I can see his point. But surely there's plenty of bias built into this question, too. No one is talking about tapping run-of-the-mill phone conversations. Suggesting otherwise in a poll comes pretty close to push-polling.
Wouldn't a more fair question be: "Do you believe the NSA should be able to listen in on your phone calls and read your e-mails without oversight or a warrant if you are communicating with known al Qaeda associates in Pakistan, Afghanistan, Europe or the Middle East?"
Phrased that way, I'm with Goldberg. The only problem is that I have no reason to believe his question comports with reality. How do I know the NSA is only tapping conversations including al Qaeda associates? Because the president tells me it's so? There is, after all, absolutely no agency independent of the White House exerting even cursory oversight in this process. The FISA courts were abandoned because something Bush was doing prompted the legendarily lax agency to start rejecting and amending warrants. And yet, with absolutely no independent assurance, I'm supposed to simply trust that the net isn't being incompetently, mendaciously, or accidentally widened?
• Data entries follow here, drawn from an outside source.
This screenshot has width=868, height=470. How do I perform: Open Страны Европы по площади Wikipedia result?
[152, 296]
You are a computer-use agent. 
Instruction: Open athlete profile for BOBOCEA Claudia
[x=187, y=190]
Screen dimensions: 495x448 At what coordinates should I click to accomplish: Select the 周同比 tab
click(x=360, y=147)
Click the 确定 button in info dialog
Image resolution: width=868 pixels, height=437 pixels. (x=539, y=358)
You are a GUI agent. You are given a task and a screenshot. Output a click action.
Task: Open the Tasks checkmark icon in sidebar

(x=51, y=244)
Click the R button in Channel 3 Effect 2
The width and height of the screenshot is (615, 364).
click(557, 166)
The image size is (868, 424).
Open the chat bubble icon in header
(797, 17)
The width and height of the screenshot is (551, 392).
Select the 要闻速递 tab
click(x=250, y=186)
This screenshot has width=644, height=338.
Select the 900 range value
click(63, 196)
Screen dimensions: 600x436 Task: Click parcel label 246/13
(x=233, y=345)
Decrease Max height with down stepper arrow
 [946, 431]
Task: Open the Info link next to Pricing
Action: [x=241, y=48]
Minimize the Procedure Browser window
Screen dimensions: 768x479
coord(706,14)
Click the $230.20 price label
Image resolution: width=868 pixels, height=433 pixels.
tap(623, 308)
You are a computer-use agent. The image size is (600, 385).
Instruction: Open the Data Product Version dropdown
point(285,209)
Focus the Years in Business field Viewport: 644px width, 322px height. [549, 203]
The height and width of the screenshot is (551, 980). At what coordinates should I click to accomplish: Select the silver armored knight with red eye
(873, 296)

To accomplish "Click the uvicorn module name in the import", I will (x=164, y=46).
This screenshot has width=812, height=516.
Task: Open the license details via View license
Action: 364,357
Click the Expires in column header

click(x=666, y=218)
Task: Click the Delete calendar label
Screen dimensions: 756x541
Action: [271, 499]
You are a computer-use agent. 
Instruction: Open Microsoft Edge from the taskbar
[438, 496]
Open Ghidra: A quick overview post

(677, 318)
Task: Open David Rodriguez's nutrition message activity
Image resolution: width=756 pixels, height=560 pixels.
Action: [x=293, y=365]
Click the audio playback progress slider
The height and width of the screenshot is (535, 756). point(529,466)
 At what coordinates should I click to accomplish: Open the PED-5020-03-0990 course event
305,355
Why?
Blindly trusting a politician's good intentions and a bureaucracy's sound judgment hasn't historically proven the best of ideas. And Goldberg knows that. He's a leading advocate of a political philosophy that takes, as one of its tenets, a reflexive mistrust of government. And yet here he'll throw it all the way because a second set of classified but independent eyes is too much red tape on the executive? The position isn't logical. Goldberg, I assume, is simply taking his own advice and playing the role of partisan. But while partisanship is good, blind partisanship when there's no empowered counterforce is dangerous. If partisans don't possess near equal power yet all remain in their roles as apparatchiks, the whole system breaks down. And that's what's happening here. Jonah and I agree that the NSA should wiretap anyone and everyone chatting with known al Qaeda associates. What I can't understand is why we don't agree that an independent watchdog agency should be deployed to ensure that the NSA is following and accomplishing that mission.